Anyone here been voluntarily circumcised?

Of course, you don’t really have a point of comparison to know what you’re missing, either. Erm, so to speak.

Even though the question was asked 15 years ago, I would still like to answer it. Yes, I am voluntarily circumcised and what will surprise many people is that I am a European from a German-speaking country, where circumcision only occurs among Jewish or Muslim inhabitants. However, I am neither Jewish nor Muslim, but come from a very old Austrian family whose roots can be traced back to 1398. And for us, circumcision of boys is an ancient non-religious family tradition that can first be traced back to a document in 1596. In contrast to Judaism, where circumcision takes place eight days after birth, or Islam, where boys are usually circumcised between the ages of eight and ten, circumcision is common in our family between the ages of 14 and 16. Where this family tradition comes from and what the background is is unclear (there is an unproven theory), but it has persisted to this day and so I also had my penis circumcised when I was almost 16 years old, in the way that was always customary in our family: the foreskin and frenulum are completely removed. Such a family tradition is extremely rare; I only know of five very old bourgeois families here in southern Germany and Austria who also have this tradition and have been able to prove it for more than 300 years. Among aristocratic families it is probably a little more common, but not very often either. The fact that there are a few, very few families with such a non-religious tradition is also practically unknown here in Europe.
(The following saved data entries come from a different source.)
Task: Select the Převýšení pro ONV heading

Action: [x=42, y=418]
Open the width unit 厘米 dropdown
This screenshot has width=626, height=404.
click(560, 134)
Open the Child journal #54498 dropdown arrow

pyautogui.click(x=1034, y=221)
In any case, I have no problems with being circumcised.
Incidentally, it was very interesting for me when I was an exchange student in the USA in 1982: as boys at the two high schools I attended in Illinois and Wisconsin, we still had to attend swimming lessons naked and of course all the boys and the teachers saw my circumcised penis. They were completely perplexed that a blond, blue-eyed European from a German-speaking country was circumcised for non-religious and non-medical reasons – that didn’t fit into the world view of the Americans at the time and was beyond their imagination. And even the doctors to whom I had to go for a school check-up and who saw my penis were completely astonished and perplexed.

Those must have been unusually cosmopolitan schools. I would not expect that Midwestern high school students in the early 1980s would have even the slightest knowledge of circumcision customs in German-speaking European countries.
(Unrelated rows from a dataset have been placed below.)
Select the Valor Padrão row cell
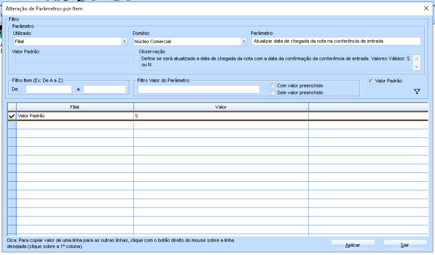The image size is (435, 255). [x=75, y=116]
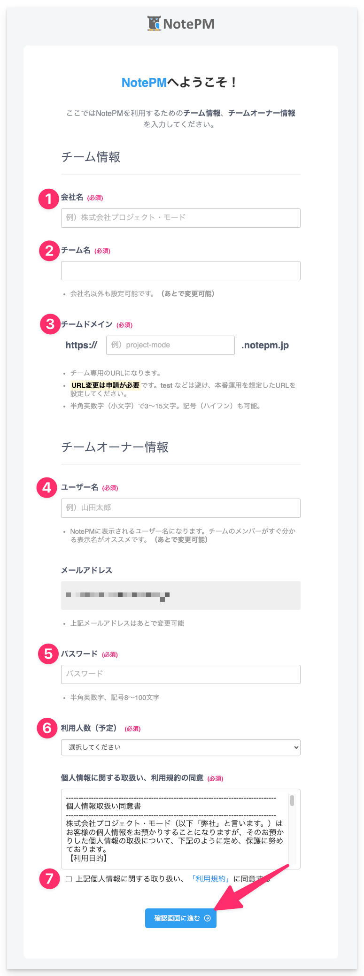Click the NotePM owl logo icon
Image resolution: width=364 pixels, height=976 pixels.
point(154,23)
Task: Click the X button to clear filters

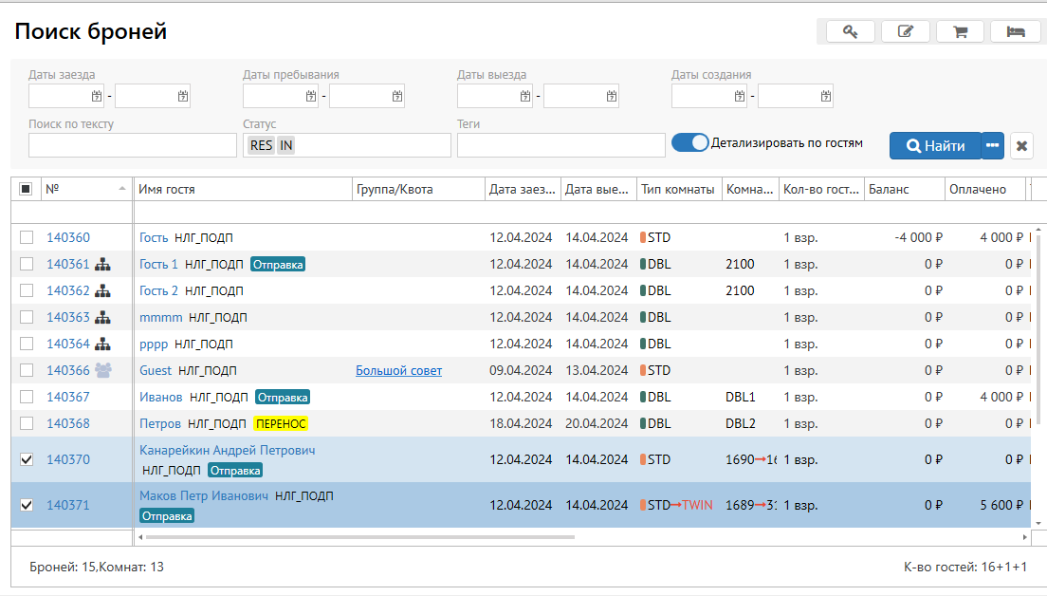Action: coord(1021,146)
One of my friends married a (non-practicing) Jewish woman but her only demand of him was he gets circumcized because she didn’t like how it looked. So he did it at 28, they got married, and they now have six kids together so apparently he recovered?

OK, but you cannot go telling people, especially ones you want to marry, that you don’t like how they look, and by the way suggest some body-modification surgery! Not. Cool.

My 78 year old father just had to go through this procedure a few months ago as a result of diabetes. Apparently it can cause things to close up. Speaking with the surgeon, there are two usual groups who go through this procedure: people my fathers age and young people 18-25. I had assumed that the young people wanted it for appearance reasons, but maybe they were health reasons too.

A male who converts to Judaism is required to undergo ritual circumcision. Even if previously circumcised, although in that case the only thing that is done is to draw blood, but no real removal. I was born with no foreskin and the mohel insisted on drawing blood.